## INPUT DATA
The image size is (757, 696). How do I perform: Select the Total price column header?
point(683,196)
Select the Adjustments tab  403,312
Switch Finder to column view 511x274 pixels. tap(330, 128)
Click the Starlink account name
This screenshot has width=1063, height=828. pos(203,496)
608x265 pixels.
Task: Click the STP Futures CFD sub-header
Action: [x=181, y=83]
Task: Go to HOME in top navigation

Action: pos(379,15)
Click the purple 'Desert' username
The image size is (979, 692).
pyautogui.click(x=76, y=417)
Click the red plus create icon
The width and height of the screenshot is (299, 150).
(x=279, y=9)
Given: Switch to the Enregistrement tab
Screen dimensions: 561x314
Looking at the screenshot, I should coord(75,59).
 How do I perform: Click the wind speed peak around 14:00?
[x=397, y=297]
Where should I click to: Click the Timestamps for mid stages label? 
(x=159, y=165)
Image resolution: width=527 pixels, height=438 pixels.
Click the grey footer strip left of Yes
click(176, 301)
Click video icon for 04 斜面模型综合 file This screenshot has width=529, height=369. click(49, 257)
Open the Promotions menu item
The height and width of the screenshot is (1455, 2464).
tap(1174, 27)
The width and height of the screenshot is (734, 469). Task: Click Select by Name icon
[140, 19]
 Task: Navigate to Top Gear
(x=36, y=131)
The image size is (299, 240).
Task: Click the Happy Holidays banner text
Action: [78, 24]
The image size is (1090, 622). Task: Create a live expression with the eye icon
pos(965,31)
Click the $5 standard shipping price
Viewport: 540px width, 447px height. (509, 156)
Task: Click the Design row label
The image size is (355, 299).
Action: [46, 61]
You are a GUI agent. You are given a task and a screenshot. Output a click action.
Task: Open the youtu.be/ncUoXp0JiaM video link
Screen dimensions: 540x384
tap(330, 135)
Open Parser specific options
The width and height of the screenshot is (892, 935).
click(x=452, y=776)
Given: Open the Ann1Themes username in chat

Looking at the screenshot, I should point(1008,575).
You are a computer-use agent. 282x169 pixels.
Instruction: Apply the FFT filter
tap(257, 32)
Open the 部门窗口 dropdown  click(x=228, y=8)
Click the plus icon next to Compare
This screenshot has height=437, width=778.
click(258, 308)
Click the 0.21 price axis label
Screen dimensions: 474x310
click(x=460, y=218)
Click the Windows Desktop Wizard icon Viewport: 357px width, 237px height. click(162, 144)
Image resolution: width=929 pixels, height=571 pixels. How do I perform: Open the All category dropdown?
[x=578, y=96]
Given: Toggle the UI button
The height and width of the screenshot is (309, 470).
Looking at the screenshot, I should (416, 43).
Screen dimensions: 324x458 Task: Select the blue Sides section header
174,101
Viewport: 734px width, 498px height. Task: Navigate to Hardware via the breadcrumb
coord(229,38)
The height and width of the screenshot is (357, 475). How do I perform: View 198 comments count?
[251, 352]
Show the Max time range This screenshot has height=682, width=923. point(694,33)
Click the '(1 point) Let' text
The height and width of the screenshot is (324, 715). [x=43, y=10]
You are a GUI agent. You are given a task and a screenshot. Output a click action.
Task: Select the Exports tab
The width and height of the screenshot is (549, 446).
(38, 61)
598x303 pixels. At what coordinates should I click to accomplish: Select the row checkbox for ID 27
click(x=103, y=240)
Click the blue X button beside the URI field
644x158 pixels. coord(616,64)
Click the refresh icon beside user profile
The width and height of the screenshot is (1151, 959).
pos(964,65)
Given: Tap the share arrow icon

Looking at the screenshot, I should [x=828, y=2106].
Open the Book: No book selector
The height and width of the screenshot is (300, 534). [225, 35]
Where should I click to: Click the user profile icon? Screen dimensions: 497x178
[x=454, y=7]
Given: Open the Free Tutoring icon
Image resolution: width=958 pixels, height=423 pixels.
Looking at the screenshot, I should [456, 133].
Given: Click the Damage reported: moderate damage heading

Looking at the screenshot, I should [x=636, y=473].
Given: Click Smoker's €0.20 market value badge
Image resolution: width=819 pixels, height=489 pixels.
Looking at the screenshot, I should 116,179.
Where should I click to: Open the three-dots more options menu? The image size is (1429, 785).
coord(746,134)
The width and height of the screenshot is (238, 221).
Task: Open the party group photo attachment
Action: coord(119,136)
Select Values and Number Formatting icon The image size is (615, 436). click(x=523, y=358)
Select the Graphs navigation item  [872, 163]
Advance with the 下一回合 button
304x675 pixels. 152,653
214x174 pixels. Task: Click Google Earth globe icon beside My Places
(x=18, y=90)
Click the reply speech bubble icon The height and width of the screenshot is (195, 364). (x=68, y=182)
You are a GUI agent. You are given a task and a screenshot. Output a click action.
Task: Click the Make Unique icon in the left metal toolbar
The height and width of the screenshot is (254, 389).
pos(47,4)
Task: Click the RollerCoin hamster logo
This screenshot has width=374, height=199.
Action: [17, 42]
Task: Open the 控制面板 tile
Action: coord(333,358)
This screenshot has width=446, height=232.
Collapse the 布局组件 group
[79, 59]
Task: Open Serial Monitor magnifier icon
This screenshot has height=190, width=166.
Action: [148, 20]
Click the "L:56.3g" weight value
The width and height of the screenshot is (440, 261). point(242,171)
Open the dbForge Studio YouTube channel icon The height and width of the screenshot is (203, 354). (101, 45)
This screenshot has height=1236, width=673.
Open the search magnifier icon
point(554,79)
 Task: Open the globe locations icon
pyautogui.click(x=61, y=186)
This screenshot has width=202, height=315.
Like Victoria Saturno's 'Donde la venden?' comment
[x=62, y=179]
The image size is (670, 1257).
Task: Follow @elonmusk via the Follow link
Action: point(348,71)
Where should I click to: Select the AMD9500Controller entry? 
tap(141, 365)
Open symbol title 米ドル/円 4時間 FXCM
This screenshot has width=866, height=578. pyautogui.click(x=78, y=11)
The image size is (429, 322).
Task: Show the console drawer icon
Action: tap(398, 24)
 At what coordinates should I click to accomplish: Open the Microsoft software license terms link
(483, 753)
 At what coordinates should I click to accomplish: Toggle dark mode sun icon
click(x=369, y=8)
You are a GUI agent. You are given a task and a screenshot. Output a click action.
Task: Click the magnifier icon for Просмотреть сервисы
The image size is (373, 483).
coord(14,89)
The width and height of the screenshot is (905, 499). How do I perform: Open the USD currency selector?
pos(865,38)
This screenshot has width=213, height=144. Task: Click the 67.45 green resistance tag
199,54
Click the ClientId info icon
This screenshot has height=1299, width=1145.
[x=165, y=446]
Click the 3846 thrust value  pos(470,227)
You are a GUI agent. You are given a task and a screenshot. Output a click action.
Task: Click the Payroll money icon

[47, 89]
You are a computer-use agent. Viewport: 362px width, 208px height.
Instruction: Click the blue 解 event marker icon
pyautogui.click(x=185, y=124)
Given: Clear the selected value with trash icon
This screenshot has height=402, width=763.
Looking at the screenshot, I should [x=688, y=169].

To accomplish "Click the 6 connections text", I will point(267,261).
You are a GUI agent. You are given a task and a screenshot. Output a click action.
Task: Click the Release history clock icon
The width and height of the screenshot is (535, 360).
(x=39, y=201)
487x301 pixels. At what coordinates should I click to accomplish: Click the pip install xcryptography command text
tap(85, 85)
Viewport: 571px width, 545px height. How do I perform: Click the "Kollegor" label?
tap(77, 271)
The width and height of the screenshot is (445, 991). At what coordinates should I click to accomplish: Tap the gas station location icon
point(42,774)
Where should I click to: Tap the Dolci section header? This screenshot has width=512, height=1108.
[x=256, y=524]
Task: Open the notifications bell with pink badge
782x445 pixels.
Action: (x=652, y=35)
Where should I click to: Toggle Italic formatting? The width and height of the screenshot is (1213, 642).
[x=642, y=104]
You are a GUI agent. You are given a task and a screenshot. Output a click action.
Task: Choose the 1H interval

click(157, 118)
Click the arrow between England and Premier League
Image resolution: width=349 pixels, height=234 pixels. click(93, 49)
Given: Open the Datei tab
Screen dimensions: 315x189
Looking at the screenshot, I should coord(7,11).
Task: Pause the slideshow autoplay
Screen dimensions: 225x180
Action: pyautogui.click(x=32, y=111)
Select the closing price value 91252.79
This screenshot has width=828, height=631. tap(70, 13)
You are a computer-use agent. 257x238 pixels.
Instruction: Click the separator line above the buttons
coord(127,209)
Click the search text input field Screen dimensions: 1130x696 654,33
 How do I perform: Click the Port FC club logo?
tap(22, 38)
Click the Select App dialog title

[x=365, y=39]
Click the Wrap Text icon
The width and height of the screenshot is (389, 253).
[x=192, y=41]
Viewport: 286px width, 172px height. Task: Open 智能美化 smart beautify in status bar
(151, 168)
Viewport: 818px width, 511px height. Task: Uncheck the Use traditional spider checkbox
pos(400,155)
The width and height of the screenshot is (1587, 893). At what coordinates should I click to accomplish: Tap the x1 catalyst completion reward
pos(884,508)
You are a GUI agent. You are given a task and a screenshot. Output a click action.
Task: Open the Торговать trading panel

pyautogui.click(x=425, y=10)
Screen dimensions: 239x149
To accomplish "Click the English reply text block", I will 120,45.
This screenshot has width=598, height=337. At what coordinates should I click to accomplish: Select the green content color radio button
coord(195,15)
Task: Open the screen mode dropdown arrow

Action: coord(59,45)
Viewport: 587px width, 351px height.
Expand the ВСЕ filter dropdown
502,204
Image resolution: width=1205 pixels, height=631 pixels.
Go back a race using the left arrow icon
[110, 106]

## WHAT IS EXPECTED
Copy exactly the stretch of data above from the line with "The image size is (373, 483)." through the line with "Given: Clear the", and omit all other lines.

## RESPONSE AREA
The image size is (373, 483).
coord(14,89)
The width and height of the screenshot is (905, 499). How do I perform: Open the USD currency selector?
pos(865,38)
This screenshot has width=213, height=144. Task: Click the 67.45 green resistance tag
199,54
Click the ClientId info icon
This screenshot has height=1299, width=1145.
[x=165, y=446]
Click the 3846 thrust value  pos(470,227)
You are a GUI agent. You are given a task and a screenshot. Output a click action.
Task: Click the Payroll money icon

[47, 89]
You are a computer-use agent. Viewport: 362px width, 208px height.
Instruction: Click the blue 解 event marker icon
pyautogui.click(x=185, y=124)
Given: Clear the selected value with trash icon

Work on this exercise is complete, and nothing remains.